● **SOURCE EXTRACT**:

================

Great point, it really does help frame the context: "you're local first but you allow A, B, and C - so you must allow/have X, Y, Z functionality."

The term "decentralized" has also been sullied a bit lately with relative failure of self-described projects, no rocket ship growth of legitimate federation projects (not yet anyhow), and was also another term that the Bitcoin et al "communities" misappropriated - along with the word "currency".

Wish there was a donate link prominently displayed. I love Gnome apps!
There's an opinion I'd never expected to see espoused publicly.
Graphically I love GNOME apps. Usability, I hate them (if you're using a hamburger menu on desktop, you've already failed).

And since GTK throws everything away and start again every now and again (I now have all of GTK2, 3 and 4 on my system) it doesn't feel like a very secure platform for development.

Except they haven't thrown anything away, all they did was create new versions of the API. Just like almost every other major toolkit developer also does. They're all iterations on the same concept.

Also, if you ask me the hamburger menu is fine when it's used correctly and you don't put too many items in it. Some apps don't use it correctly but that's no different from a more traditional app dumping 30 random menu items into the "File" menu which I've seen a lot of badly designed apps do.

I am a huge fan of GNOME and it's received lots of polish over recent releases.

The one app I'd really love to see is a documentation browser like Dash.

I plan on having a go at writing it when my current contract comes to an end and I've a bit more time.

It's not GNOME, but there is Zeal.

I suspect GNOME would rather expect everyone else to adopt devhelp formats[1].

[1]: https://gitlab.gnome.org/GNOME/devhelp/-/issues/1

Yeah - I've used Zeal a bit and like it.

I spent a bit of time looking at the devhelp2 format and they look quite straightforward, maybe writing a converter utility is the way to go.

Yeah, I'm exploring writing a Dash-clone for Linux as well. The killer feature only Dash has is being able to import the documentation for any package one might use in JS, Elixir, go, etc. I can't live without that.
Me too, there is a gnome app I would love to build, but I earn my living by contracts too and cannot set apart time for my own projects.
I love the idea of decentralised apps for freedom of thought and privacy reasons.

One quibble with this claim: "with no server running 24/7 just to sync the data every once in a while, you avoid the production of the server in the first place and the energy it consumes when running."

Has anyone done any studies on this?

I personally wonder if a million book authors using Google Docs online on Chromebooks is going to be more energy efficient than a million local PC's running Libreoffice on Ubuntu?

================

● **AVAILABLE DATA**:
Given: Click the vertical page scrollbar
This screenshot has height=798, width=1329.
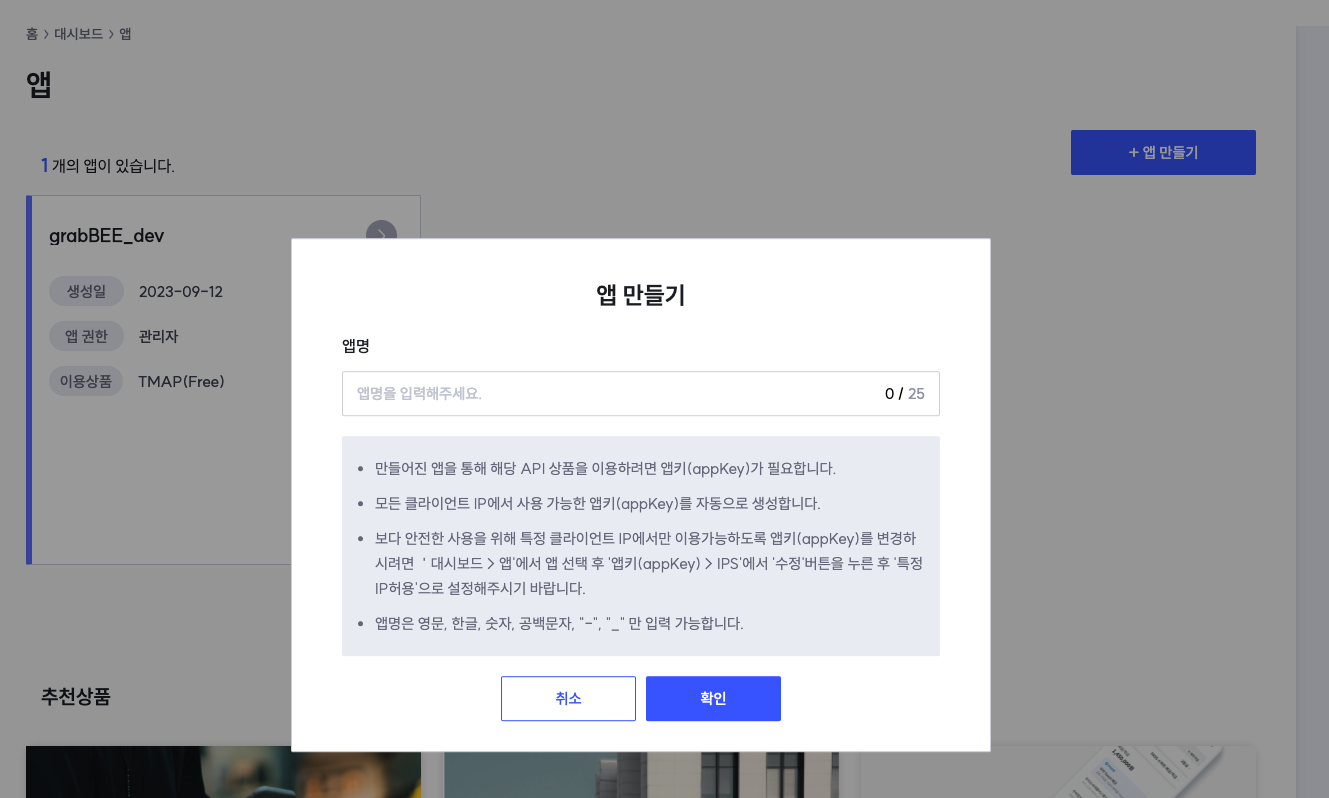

================

● **WHAT YOU NEED TO DO**:
In the discussion thread about GNOME apps, which GTK versions does one commenter say are all installed on their system?

● **TASK OUTPUT**:
GTK2, 3 and 4.